Dalam pemaparannya, Dr. Ir. Abdul Mail Mury menjelaskan secara komprehensif konsep dasar serta tahapan implementasi SPMI, mulai dari perencanaan standar mutu, perancangan dokumen kebijakan dan manual mutu, hingga strategi penerapan di tingkat unit kerja. Ia juga menekankan pentingnya siklus PPEPP (Penetapan, Pelaksanaan, Evaluasi, Pengendalian, dan Peningkatan) sebagai fondasi utama sistem penjaminan mutu internal perguruan tinggi.
Rektor Universitas Pancasakti Makassar, Dr. H. Ampauleng, S.E., M.Si, menyatakan bahwa pembangunan SPMI merupakan fondasi utama dalam mewujudkan tata kelola institusi yang baik. Menindaklanjuti materi yang disampaikan narasumber.
Ia menegaskan bahwa langkah awal yang perlu dilakukan adalah melakukan perbaikan terhadap berbagai dokumen SPMI yang ada, kemudian mengupayakan penerapannya secara konsisten di seluruh program studi dan unit kerja.

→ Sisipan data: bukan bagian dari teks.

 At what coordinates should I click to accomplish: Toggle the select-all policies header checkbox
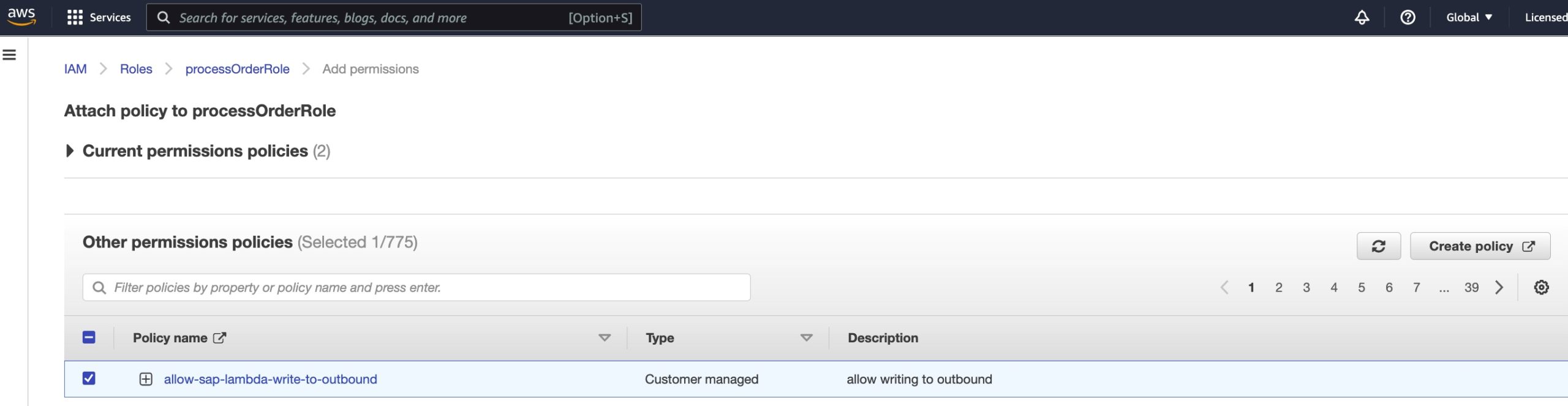pos(89,337)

“Melalui penerapan SPMI yang berkelanjutan, peningkatan kualitas penyelenggaraan pendidikan tinggi di Universitas Pancasakti Makassar dapat diwujudkan secara nyata,” ujarnya.
Senada dengan itu, Ketua LPM Universitas Pancasakti Makassar, Akbar Taufik, S.Pd., M.Pd, menjelaskan bahwa bimtek ini bertujuan menentukan arah pengembangan institusi melalui penguatan sistem penjaminan mutu. Menurutnya, fokus utama kegiatan adalah perencanaan serta penyusunan dokumen-dokumen SPMI sebagai dasar tata kelola mutu di seluruh unit kerja.

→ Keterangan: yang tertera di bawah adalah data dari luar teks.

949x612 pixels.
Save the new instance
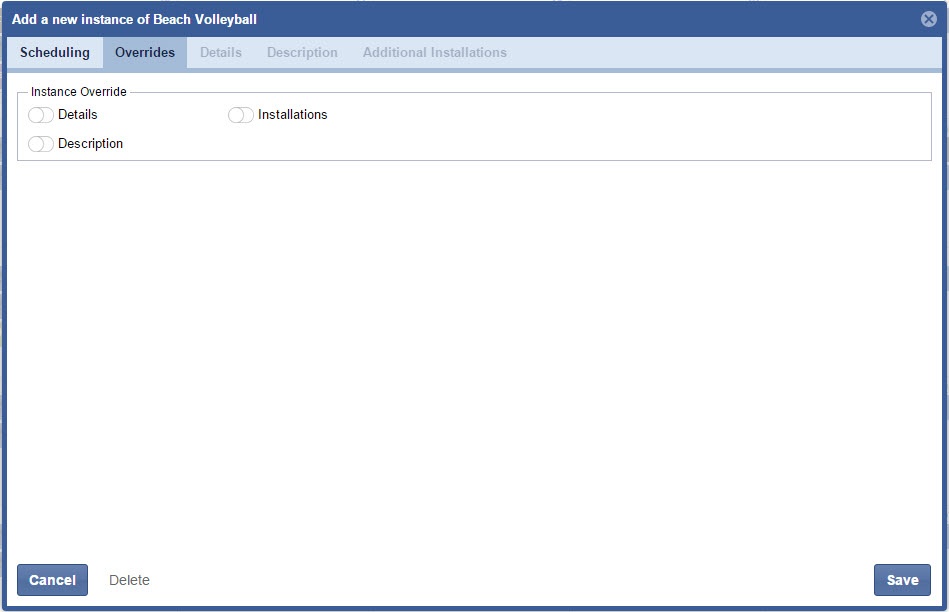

“Melalui kegiatan ini, kami berharap hasil bimtek menjadi pijakan strategis bagi pengembangan mutu universitas ke depan, sehingga dokumen-dokumen SPMI yang dihasilkan mampu memberikan arah yang jelas bagi peningkatan mutu institusi secara berkelanjutan,” tutupnya.